Our results disclose that fewer Smith fir seedlings occur in lower altitude than upper altitude forests (Fig. 5). Intense competition from shrubs would make establishment of seedlings difficult (Keeling and Phillips 2007; Luo and Chen 2015; Poorter et al. 2017). Besides, fewer Smith fir seedlings also may be related to restricted sunlight (Szefer et al. 2020; Royo and Carson 2022), so that seeds cannot geminate when shrub cover is high (Robson et al. 2009; Annighöfer 2018). Therefore, future climate change may alter forest structure through competitive disturbance and inhibition of stand regeneration.

It should be acknowledged that an altitude gradient is largely corresponding to a temperature gradient, which could directly remove some species and thus change species composition along (Rahbek 1995; Rahman et al. 2020).
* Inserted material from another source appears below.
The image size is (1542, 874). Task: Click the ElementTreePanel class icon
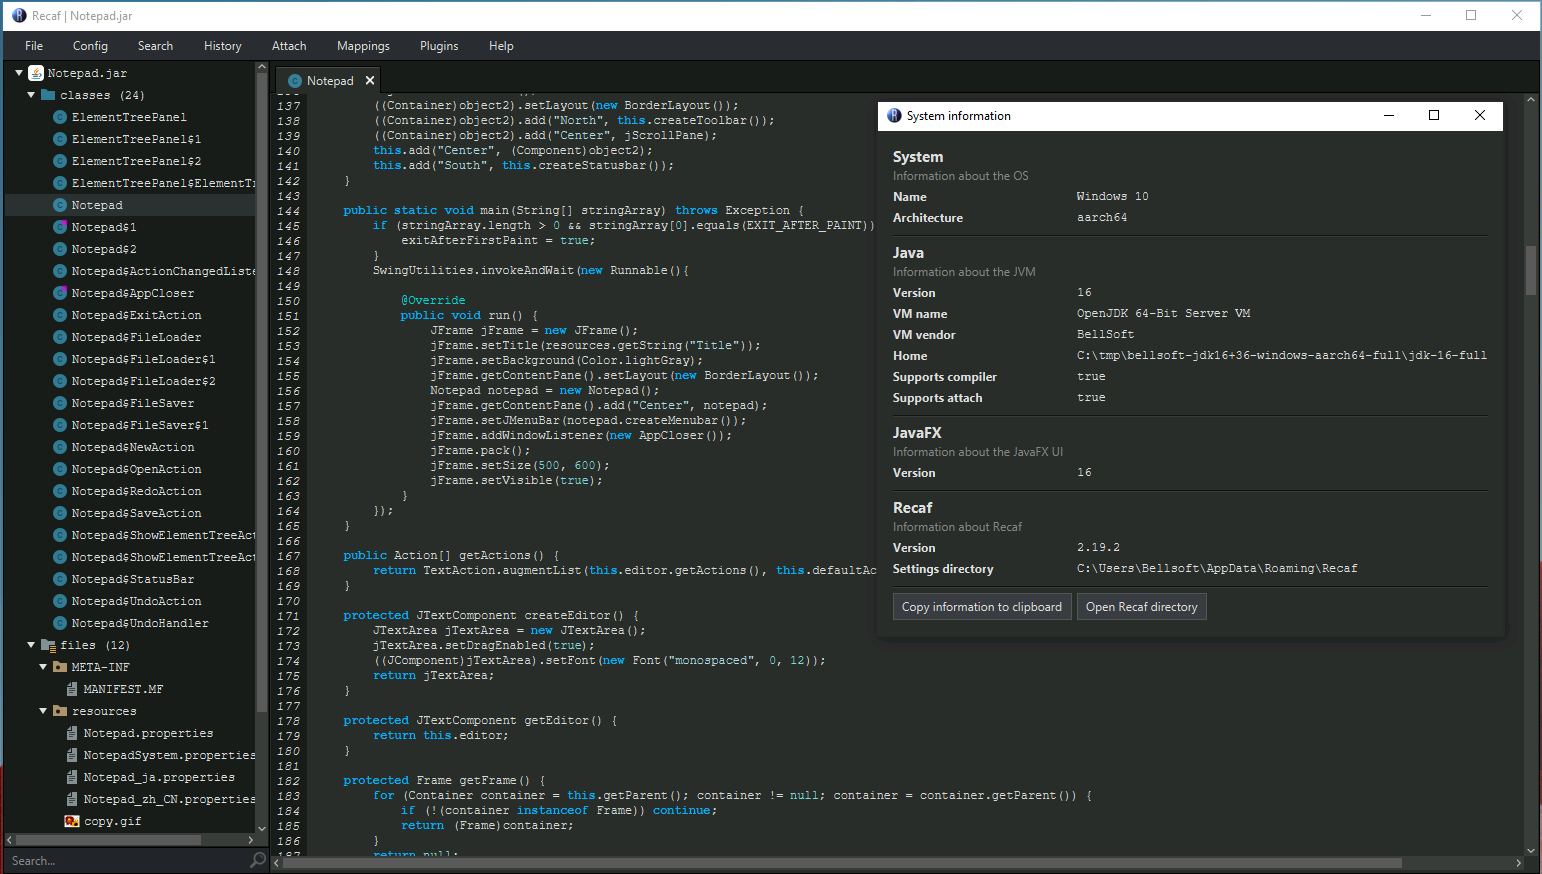tap(60, 117)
Therefore, the effect of altitude and community on growth-climate response cannot be separated, leading to a lack of evidence to support how tree growth patterns are modified by community structure. Although both forest community and tree growth will respond to climate changes, community structure cannot adjust immediately to climate warming like tree growth because the formation of a new community structure requires a relatively long period of time (Littell et al. 2008; Zhu et al. 2012). Therefore, tree growth-climate relationships are controlled by inter-annual climate variations directly and modified by forest community structure through competition or simultaneously facilitated indirectly. Given the limited understanding on the effects of community structure on forest dynamics, more research is needed to explore the effects of community structure on tree growth-climate relationships in forests with diverse geographic, climatic, taxonomic and ontogenetic backgrounds to obtain a reliable understanding of forest dynamics.

Conclusions

In this study, changes in the relationship between tree growth and climate and its link to forest community structure along an altitudinal gradient were investigated. Accelerated climate warming had alleviated the low-temperature limitation on tree growth at the treeline and enhanced drought stress on the middle and lower altitudes after 1970. The higher shrub cover and species richness may have further exaggerated growth sensitivity to drought. Our findings shed new light on the linkage of tree-growth response to climate and vegetation structure and reveal the instability of growth-climate relationships.